Monthly Archives: May 2015

Ken Lum’s ‘Vancouver Especially’ – “Two of the city’s great crises: Homelessness and Obscene Real Estate Prices”


A man who appeared to be homeless offered to sell me a tiny house – actually a new art installation by Ken Lum, which I was looking at – for “a good price:” less than $1-million (which would be a good price, considering the tiny plot of land, on the edge of Vancouver’s Chinatown, is alone assessed at more than $1.7-million).

The exchange exemplified two of the city’s great crises: homelessness and its obscene real estate prices. Lum’s installation, Vancouver Especially, speaks very much to the latter. The work, with its faux brick and stucco, replicates the mass-produced, no-frills house known as a Vancouver Special, scaled to its 1973 property value ($45,000 – Lum’s production budget), then enlarged eightfold, because the installation would have been too small otherwise.
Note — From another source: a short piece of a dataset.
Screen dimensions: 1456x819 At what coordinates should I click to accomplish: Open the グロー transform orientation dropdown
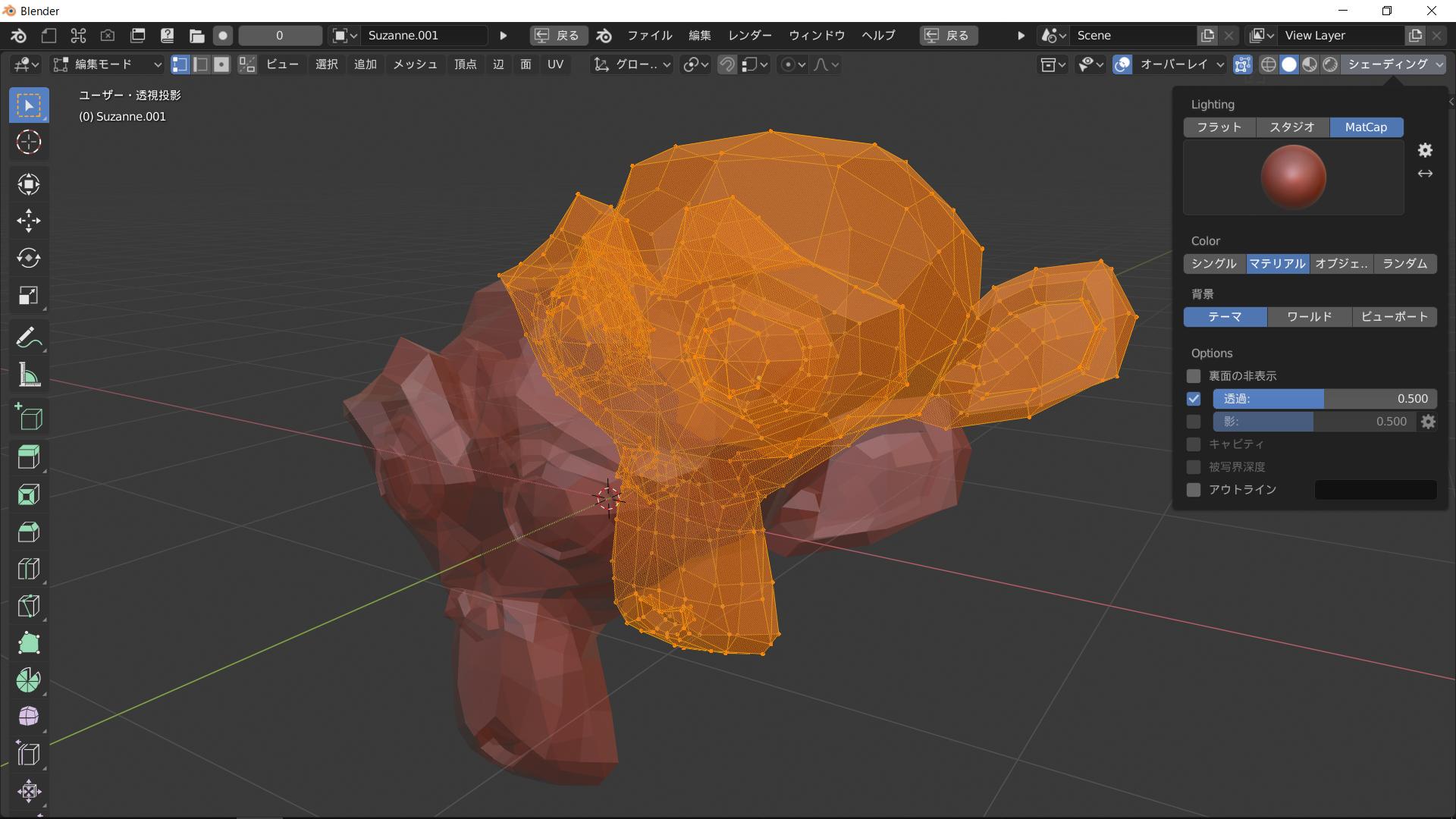[x=632, y=64]
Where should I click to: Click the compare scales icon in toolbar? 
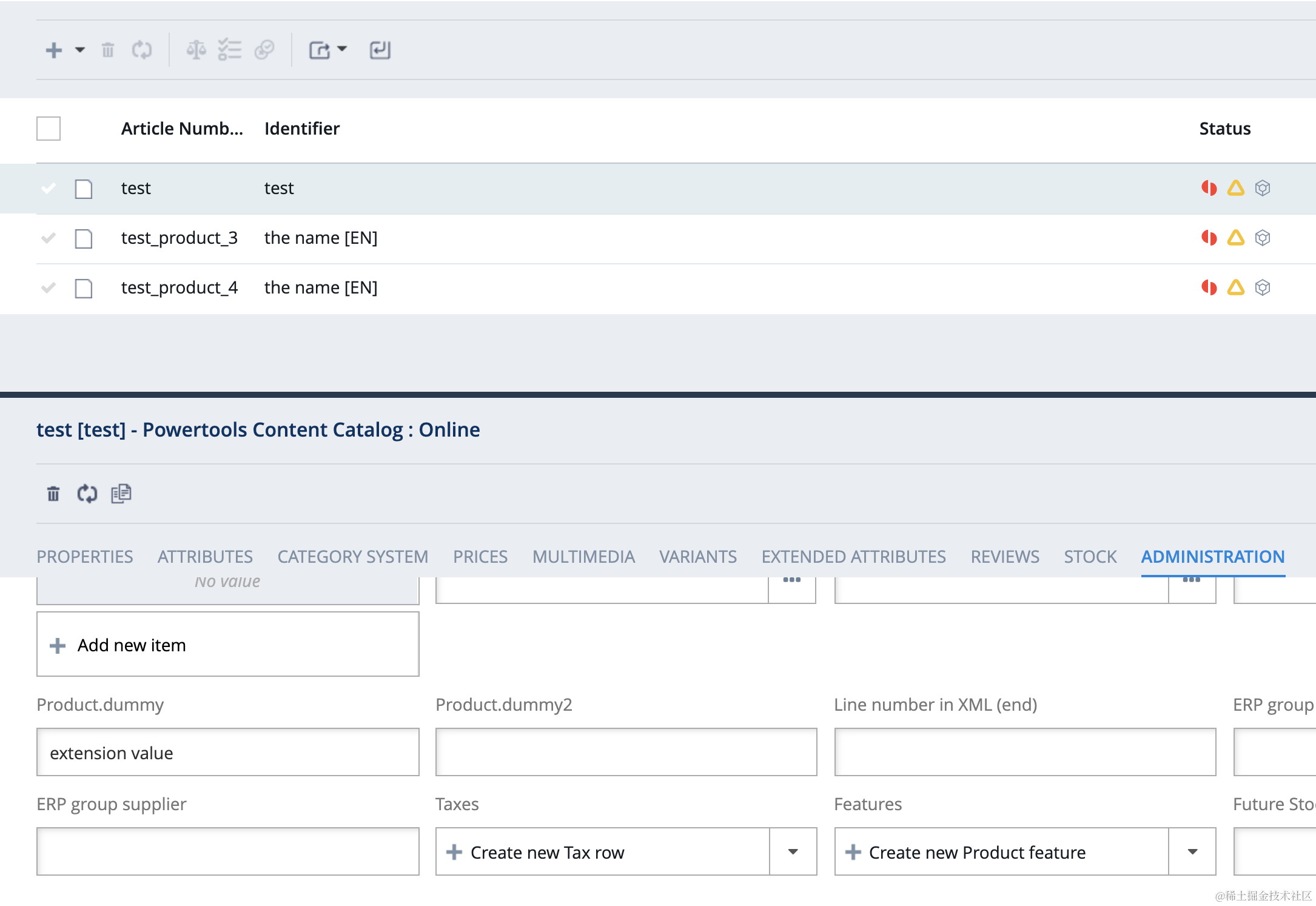[x=196, y=50]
There’s a house-shaped cut-out in the base at the front that Lum says represents what $45,000 would buy today. Growing up in East Vancouver, Lum watched Vancouver Specials popping up everywhere. Built with working class and immigrant families in mind, what they lack in architectural significance they make up for in square footage – and are now out of reach for the common home buyer.

Beyond the obvious economic commentary, the work, at 271 Union St., addresses the transformation in this specific neighbourhood. “I find it shocking that Chinatown may lose its special, ethnic character,” says Lum, who now lives in Philadelphia.

– excerpted in total from ‘Ken Lum’s new art installation tackles Vancouver’s real estate crisis’, Marsha Lederman, The Globe and Mail, 2 Mar 2015
– images from, G&M, Vancouver Sun



Art as a beacon of sanity in insane times.
Very well done, Ken Lum.
– vreaa

“Canada has the Most Overvalued Housing Market in World”


“In every inflating bubble, there’s usually two camps. The first group points out various metrics suggesting something is inherently unsustainable, while the second reiterates that this time, it is different.  …

On one side of the ring, we have The Economist, that came out last week saying Canada has the most overvalued housing market in the world. After crunching the data in housing markets in 26 nations, The Economist has determined that Canada’s property market is the most overvalued in terms of rent prices (+89%), and the third most overvalued in terms of incomes (+35%). They have mentioned in the past that the market has looked bubbly for some time, but finally Canada is officially at the top of their list. …

Just over a month ago, the IMF sounded a fresh alarm on Canada’s housing market by saying that household debt is well above that of other countries. Meanwhile, seven in ten mortgage lenders in Canada have expressed “concerns” that the real estate sector is in a bubble that could burst at any time. Deutsch Bank estimates the market is 63% overvalued and readily offers seven reasons why Canada is in trouble. Even hedge funds are starting to find ways to short the market in anticipation of an upcoming collapse. …

On the opposing side of the ring, who will contend that the Canadian housing market is just different this time? Hint: look to the banks and government.

Stephen Harper, Canada’s Prime Minister, has tried to dispel fears. He recently told a business audience in New York that he didn’t anticipate any housing crisis in Canada.

Just this week, the Bank of Canada also tried its best to deflate housing bubble fears. “We don’t believe we’re in a bubble,” says Stephen Poloz, the Bank’s Governor. “Our housing construction has stayed very much in line with our estimates of demographic demand.”

Poloz suggested that housing costs do not necessarily have to contract to match the incomes of Canadians. Instead, he expects growth in the economy to raise wages and make housing more affordable.

Strangely enough, by the Bank of Canada’s own estimate, the housing market is overvalued by as much as 30%. It is hard for housing to become more affordable when prices are rising in double digits in a year. Combine this with the fact that household debt rates keep setting new records, and one side of the fight might get tilted sooner than later.”